Nm Sanctum Pr Review
WarnAudited by ClawScan on May 10, 2026.
Overview
The skill is a coherent PR-review helper, but it can use your GitHub/GitLab account to post reviews/comments/issues and store review knowledge without clearly requiring approval for every write action.
Use this skill only if you are comfortable with an agent reviewing PRs using your GitHub/GitLab CLI account. Keep review posting in preview mode unless you explicitly approve each comment, review event, or issue creation. Verify the target repo and logged-in account, use least-privilege credentials, disable or confirm knowledge capture for sensitive work, and cross-check PR-supplied plan/spec files against trusted requirements.
Findings (5)
Artifact-based informational review of SKILL.md, metadata, install specs, static scan signals, and capability signals. ClawScan does not execute the skill or run runtime probes.
The agent could publish comments, submit a review, approve or request changes, or otherwise affect a PR under the user's account.
The module documents GitHub write operations, including PR review submission with approve/request-changes options and an instruction to always post a summary comment. The shown flow does not include an explicit user approval gate before posting.
EVENT="COMMENT" # or "REQUEST_CHANGES" or "APPROVE" ... gh pr review $PR_NUMBER ... 3. **Always post a summary comment** with all findings aggregated
Use a dry-run/preview workflow by default and require explicit confirmation before posting comments, submitting reviews, approving/requesting changes, or creating backlog issues.
The skill may act with whatever repository permissions the logged-in gh/glab account has, including on private repositories or protected review workflows.
The skill relies on GitHub/GitLab CLIs, which typically use the user's locally authenticated account. The registry metadata declares no primary credential, so the delegated account authority is not clearly bounded in the declared credential contract.
Platform detection is automatic via `leyline:git-platform`. Use `gh` for GitHub, `glab` for GitLab.
Before use, verify the logged-in account, use least-privilege tokens where possible, restrict the target repository/PR, and require confirmation for any write action.
Private repository details, architectural decisions, reviewer names, and review findings may be retained for future use.
The module can persist PR review findings, repository context, and participant information into a project review chamber. The documented require_confirmation setting is a mitigating control, but persistence is still important to notice.

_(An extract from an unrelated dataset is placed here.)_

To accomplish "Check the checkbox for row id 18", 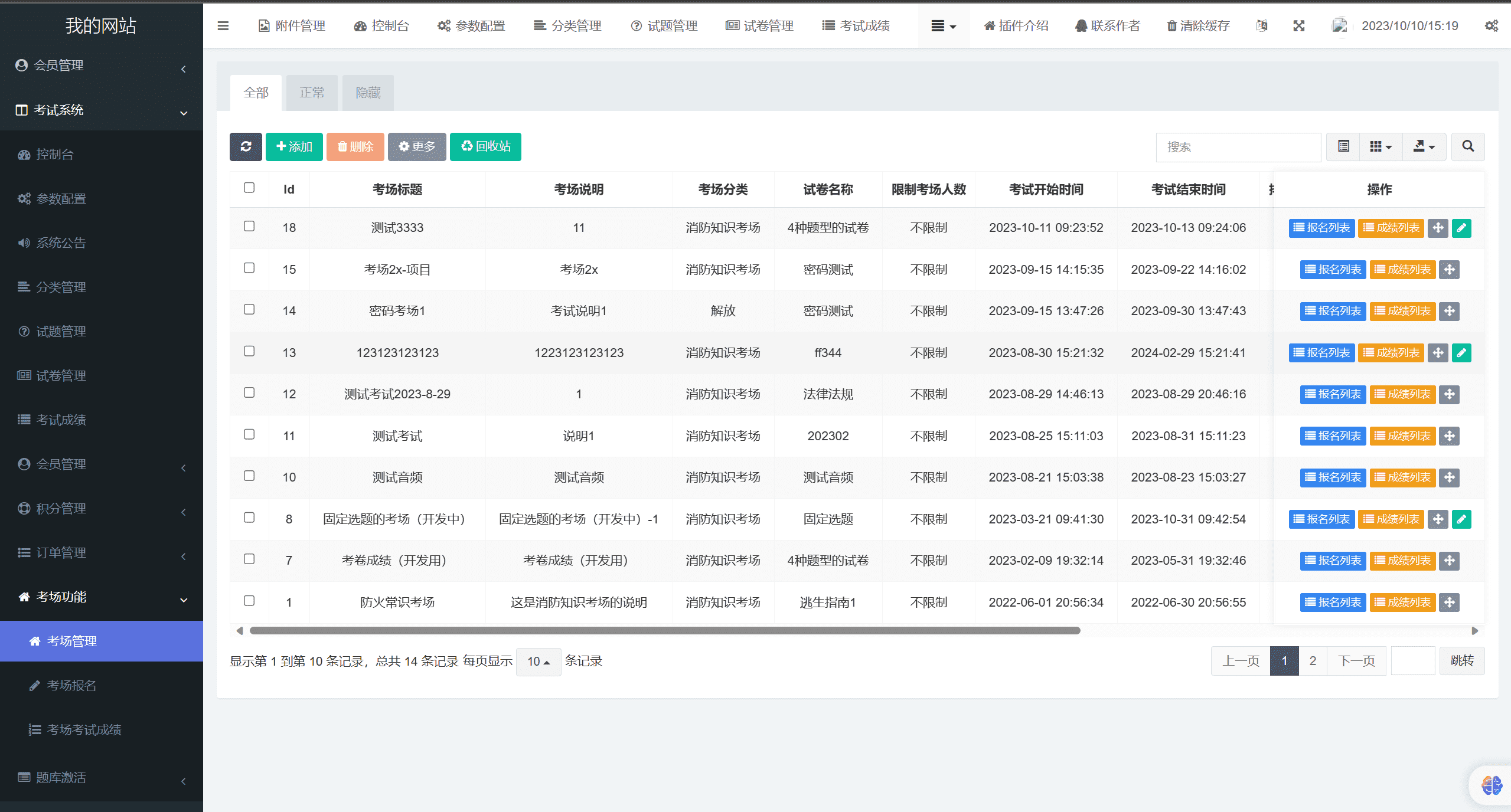I will coord(249,226).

"auto_capture": true, "capture_threshold": 60, "require_confirmation": true ... participants: [author, reviewers...]
Keep confirmation enabled, use `--no-capture` for sensitive PRs, and redact secrets or confidential details before allowing knowledge capture.

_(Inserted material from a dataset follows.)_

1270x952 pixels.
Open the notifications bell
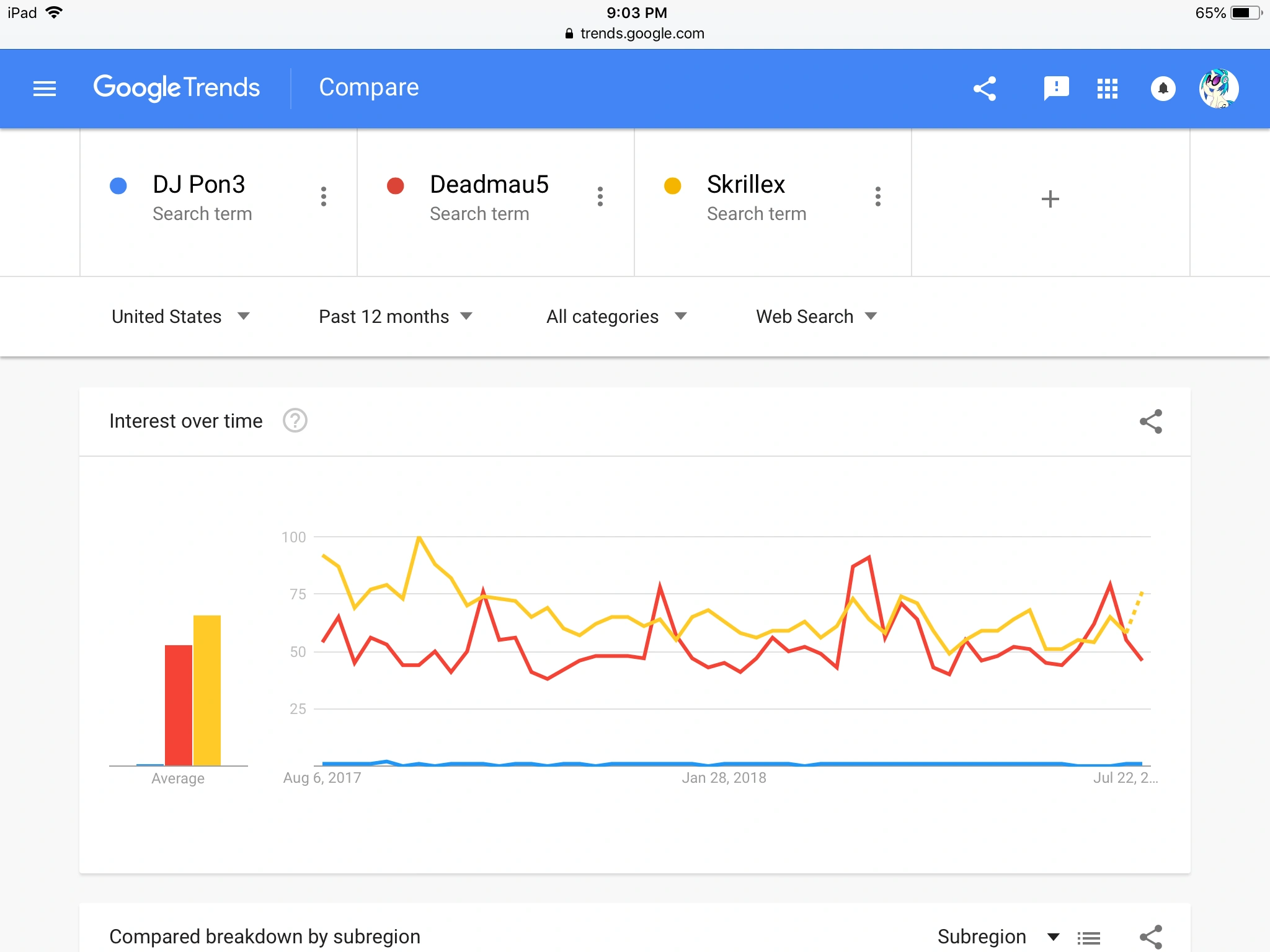1163,89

A manipulated or incomplete plan/spec file could cause the agent to down-rank real issues as out-of-scope or overlook scope creep.
The skill treats repository plan/spec/task files as authoritative scope sources. In PR review, those files may be changed by the PR author, so they can steer the agent's understanding of what is in scope.
Plan file: Most authoritative ... find specs -name "plan.md" ... cat plan.md ... Spec file: Requirements definition
Cross-check scope against trusted sources such as the issue, ticket, base-branch requirements, or maintainer instructions, and treat repository text as evidence rather than instructions to obey.
Installing or relying on the external plugin may introduce additional behavior not represented by this instruction-only artifact set.
The scanned package is instruction-only and the registry version is 1.0.2, while the skill frontmatter says 1.9.5 and references a fuller external plugin experience. This is a provenance/context note rather than evidence of malicious behavior.
version: 1.9.5 ... For the full experience with agents, hooks, and commands, install the Claude Code plugin.
If using the full plugin, review and pin that plugin separately; do not assume this scan covers its agents, hooks, commands, or dependencies.